Automotive manufacturing plant in Indonesia

PT Hyundai Motor Manufacturing Indonesia (HMMI) is an automobile manufacturing plant located in Cikarang, Bekasi Regency, West Java, Indonesia. The plant and a separate sales company, PT Hyundai Motors Indonesia (HMID) are wholly owned subsidiaries of Hyundai Motor Company.

HMMI replaced the role of the locally owned Hyundai Indonesia Motor (renamed to Handal Indonesia Motor since November 2020), which held rights to assemble Hyundai cars in Indonesia since 1996, while HMID replaced the role of Hyundai Mobil Indonesia (HMI), the locally owned distributor of Hyundai cars in Indonesia from 1999 to 2021.
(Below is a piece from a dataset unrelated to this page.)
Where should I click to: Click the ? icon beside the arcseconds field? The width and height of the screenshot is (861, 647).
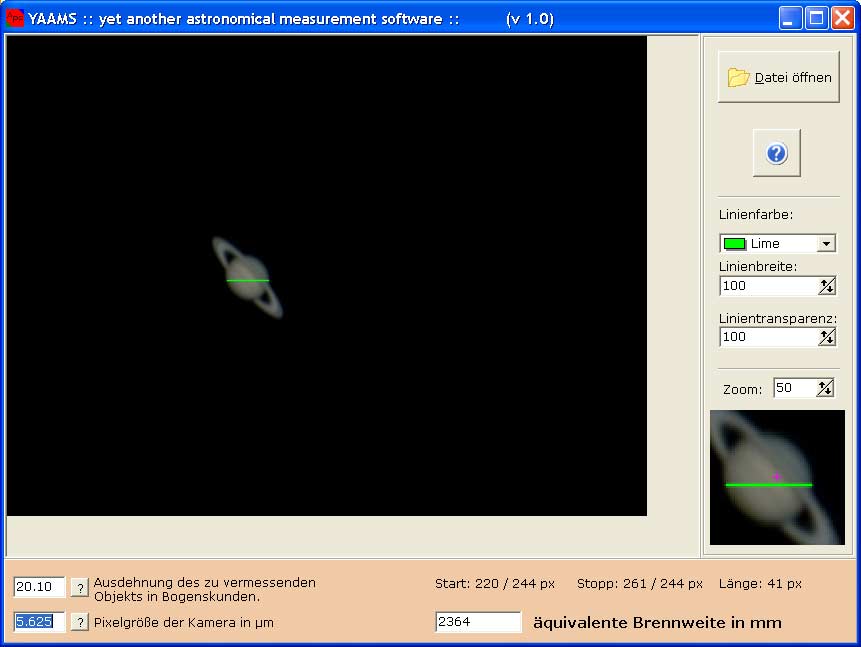point(79,587)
The plant is built in a 77.6 ha land in Cikarang and has been operated since the second half of 2021 with the annual capacity of 150,000. Half of the output will be exported to the neighbouring countries in Southeast Asia. A total of US$1.55 billion (Rp 21.7 trillion) will be invested to the plant along with the future product developments until 2030.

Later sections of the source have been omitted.